Despite becoming unenforceable after the 1948 decision by the U.S. Supreme Court, then becoming illegal under the Fair Housing Act of 1968, discriminatory language still exists in many housing agreements across the country as a dark reminder of the not-so-distant past.
Larry Kestenbaum is the Washtenaw County clerk and register of deeds. He said that upon taking office in 2005, he began his own research into racially restrictive covenants in Michigan and discovered them “all over the county,” as well as in the Chelsea, Manchester, Ypsilanti areas and more.
When the covenants were still enforceable, homeowners in a neighborhood could sue if a neighbor sold their house to a person of color. In the two decades leading up to 1948, the Michigan Supreme Court and the U.S. Supreme Court would then void that housing agreement.
Developers often instituted the covenants for financial gain, as the thought was that homes in a racially integrated neighborhood would be worth less. Banks would also play a role in the discrimination by sometimes refusing to give loans to developers unless a racially restrictive covenant was implemented.
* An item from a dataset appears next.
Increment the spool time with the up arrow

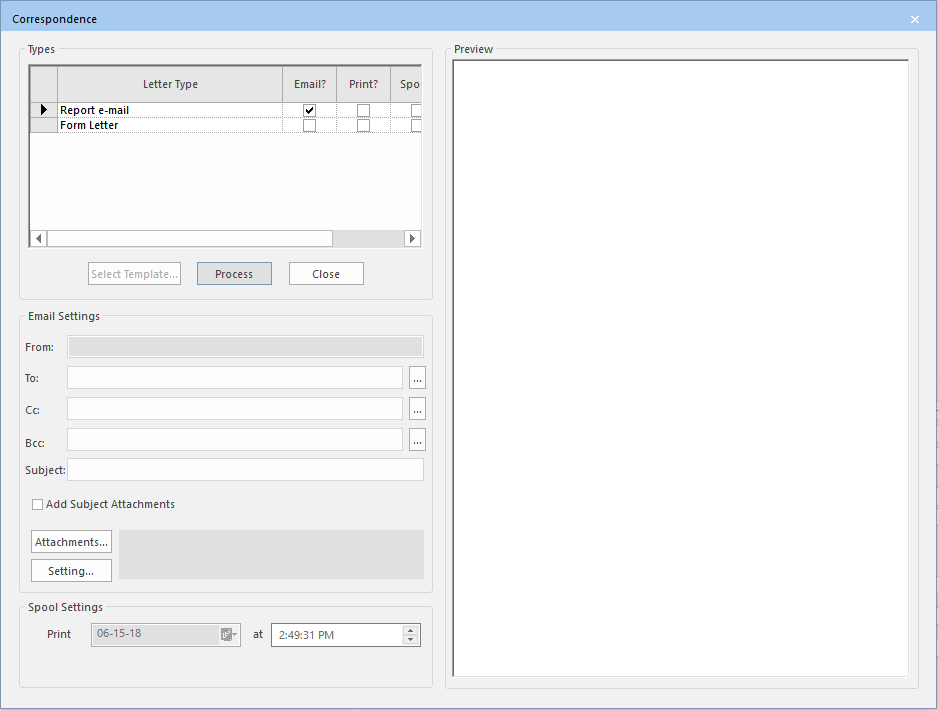click(409, 629)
Erica Briggs, a resident in the Hannah subdivision and an Ann Arbor City Council member, acknowledged the symbolic nature of repealing and replacing the language but said it still is a necessary step toward creating true inclusivity.
“It’s time to re-examine our past, examine how past practices have shaped our community, continue to shape our community and have impacted our residents,” Briggs said. “I’m glad we’re taking this small step forward.”